Correlation Between United States and MAG SILVER
Can any of the company-specific risk be diversified away by investing in both United States and MAG SILVER at the same time? Although using a correlation coefficient on its own may not help to predict future stock returns, this module helps to understand the diversifiable risk of combining United States and MAG SILVER into the same portfolio, which is an essential part of the fundamental portfolio management process.
By analyzing existing cross correlation between United States Steel and MAG SILVER, you can compare the effects of market volatilities on United States and MAG SILVER and check how they will diversify away market risk if combined in the same portfolio for a given time horizon. You can also utilize pair trading strategies of matching a long position in United States with a short position of MAG SILVER. Check out your portfolio center. Please also check ongoing floating volatility patterns of United States and MAG SILVER.
Diversification Opportunities for United States and MAG SILVER
0.63 | Correlation Coefficient |
Poor diversification
The 3 months correlation between United and MAG is 0.63. Overlapping area represents the amount of risk that can be diversified away by holding United States Steel and MAG SILVER in the same portfolio, assuming nothing else is changed. The correlation between historical prices or returns on MAG SILVER and United States is a relative statistical measure of the degree to which these equity instruments tend to move together. The correlation coefficient measures the extent to which returns on United States Steel are associated (or correlated) with MAG SILVER. Values of the correlation coefficient range from -1 to +1, where. The correlation of zero (0) is possible when the price movement of MAG SILVER has no effect on the direction of United States i.e., United States and MAG SILVER go up and down completely randomly.
Pair Corralation between United States and MAG SILVER
Assuming the 90 days trading horizon United States Steel is expected to under-perform the MAG SILVER. In addition to that, United States is 1.9 times more volatile than MAG SILVER. It trades about -0.25 of its total potential returns per unit of risk. MAG SILVER is currently generating about -0.13 per unit of volatility. If you would invest 1,447 in MAG SILVER on October 9, 2024 and sell it today you would lose (72.00) from holding MAG SILVER or give up 4.98% of portfolio value over 90 days.

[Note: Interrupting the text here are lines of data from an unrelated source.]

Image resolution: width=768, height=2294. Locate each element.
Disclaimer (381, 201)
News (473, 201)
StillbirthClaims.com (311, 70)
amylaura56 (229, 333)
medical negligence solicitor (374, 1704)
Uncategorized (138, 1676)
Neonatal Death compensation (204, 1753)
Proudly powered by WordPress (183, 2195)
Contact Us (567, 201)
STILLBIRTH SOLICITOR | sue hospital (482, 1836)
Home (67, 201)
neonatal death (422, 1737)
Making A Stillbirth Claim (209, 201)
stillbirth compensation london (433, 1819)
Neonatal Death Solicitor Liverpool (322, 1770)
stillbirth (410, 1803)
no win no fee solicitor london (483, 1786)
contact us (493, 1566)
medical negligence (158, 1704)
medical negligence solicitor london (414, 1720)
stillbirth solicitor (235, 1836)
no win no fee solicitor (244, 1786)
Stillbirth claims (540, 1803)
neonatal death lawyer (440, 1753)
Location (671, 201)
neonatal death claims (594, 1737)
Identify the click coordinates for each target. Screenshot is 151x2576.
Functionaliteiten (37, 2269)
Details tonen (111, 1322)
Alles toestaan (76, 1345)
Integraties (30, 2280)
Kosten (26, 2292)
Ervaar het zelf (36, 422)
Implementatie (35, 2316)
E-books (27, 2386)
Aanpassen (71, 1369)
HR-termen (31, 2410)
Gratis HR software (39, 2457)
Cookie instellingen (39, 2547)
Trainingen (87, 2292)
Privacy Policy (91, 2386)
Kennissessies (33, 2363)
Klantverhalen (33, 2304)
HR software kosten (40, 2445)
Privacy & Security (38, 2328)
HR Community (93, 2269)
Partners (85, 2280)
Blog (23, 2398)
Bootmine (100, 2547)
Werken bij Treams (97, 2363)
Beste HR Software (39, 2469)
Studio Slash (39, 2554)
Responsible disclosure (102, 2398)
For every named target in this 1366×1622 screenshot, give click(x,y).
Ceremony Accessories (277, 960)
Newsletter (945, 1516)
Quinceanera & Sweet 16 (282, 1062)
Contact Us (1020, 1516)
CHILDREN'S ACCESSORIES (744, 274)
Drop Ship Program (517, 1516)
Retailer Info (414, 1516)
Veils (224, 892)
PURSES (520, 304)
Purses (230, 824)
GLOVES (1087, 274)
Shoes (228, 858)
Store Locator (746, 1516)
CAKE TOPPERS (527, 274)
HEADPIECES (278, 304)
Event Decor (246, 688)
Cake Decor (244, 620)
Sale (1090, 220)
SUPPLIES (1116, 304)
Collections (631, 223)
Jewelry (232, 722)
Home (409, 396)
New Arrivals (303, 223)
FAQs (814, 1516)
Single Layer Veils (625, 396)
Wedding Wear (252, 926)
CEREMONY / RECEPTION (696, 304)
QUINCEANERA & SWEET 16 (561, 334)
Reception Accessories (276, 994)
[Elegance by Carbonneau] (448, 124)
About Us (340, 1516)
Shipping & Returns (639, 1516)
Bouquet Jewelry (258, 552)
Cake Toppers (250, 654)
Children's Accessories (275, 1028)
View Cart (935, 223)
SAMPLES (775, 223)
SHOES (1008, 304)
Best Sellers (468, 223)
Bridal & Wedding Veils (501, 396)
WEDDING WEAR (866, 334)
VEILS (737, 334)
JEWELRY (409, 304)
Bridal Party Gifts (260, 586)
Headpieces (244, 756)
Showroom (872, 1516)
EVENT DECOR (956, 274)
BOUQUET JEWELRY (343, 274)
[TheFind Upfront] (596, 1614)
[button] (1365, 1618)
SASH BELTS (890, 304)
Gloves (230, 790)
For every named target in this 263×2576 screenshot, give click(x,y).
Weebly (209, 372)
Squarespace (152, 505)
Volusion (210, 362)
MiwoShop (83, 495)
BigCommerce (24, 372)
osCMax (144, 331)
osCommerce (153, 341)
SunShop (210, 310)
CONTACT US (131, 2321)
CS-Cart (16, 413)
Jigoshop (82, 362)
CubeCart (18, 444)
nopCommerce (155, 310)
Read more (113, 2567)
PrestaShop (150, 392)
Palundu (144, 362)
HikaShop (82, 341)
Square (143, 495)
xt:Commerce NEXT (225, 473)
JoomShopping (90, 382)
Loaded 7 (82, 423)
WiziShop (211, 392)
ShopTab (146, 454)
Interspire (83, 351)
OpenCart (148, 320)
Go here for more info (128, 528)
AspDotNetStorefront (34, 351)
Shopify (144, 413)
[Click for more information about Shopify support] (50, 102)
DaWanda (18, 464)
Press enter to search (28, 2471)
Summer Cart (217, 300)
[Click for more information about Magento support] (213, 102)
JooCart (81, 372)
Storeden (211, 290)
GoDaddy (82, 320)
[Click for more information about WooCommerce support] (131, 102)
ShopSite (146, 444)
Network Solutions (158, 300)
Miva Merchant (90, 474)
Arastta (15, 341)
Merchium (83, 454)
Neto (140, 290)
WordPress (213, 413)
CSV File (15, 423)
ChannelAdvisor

Time Period | 3 Months [change] |
Direction | Moves Together |
Strength | Significant |
Accuracy | 100.0% |
Values | Daily Returns |
United States Steel vs. MAG SILVER
Performance |
Timeline |
United States Steel |
MAG SILVER |
United States and MAG SILVER Volatility Contrast
Predicted Return Density |
Returns |
Pair Trading with United States and MAG SILVER
The main advantage of trading using opposite United States and MAG SILVER positions is that it hedges away some unsystematic risk. Because of two separate transactions, even if United States position performs unexpectedly, MAG SILVER can make up some of the losses. Pair trading also minimizes risk from directional movements in the market. For example, if an entire industry or sector drops because of unexpected headlines, the short position in MAG SILVER will offset losses from the drop in MAG SILVER's long position.United States vs. CSSC Offshore Marine | United States vs. CompuGroup Medical SE | United States vs. SCANDMEDICAL SOLDK 040 | United States vs. Easy Software AG |
Check out your portfolio center.Note that this page's information should be used as a complementary analysis to find the right mix of equity instruments to add to your existing portfolios or create a brand new portfolio. You can also try the ETF Categories module to list of ETF categories grouped based on various criteria, such as the investment strategy or type of investments.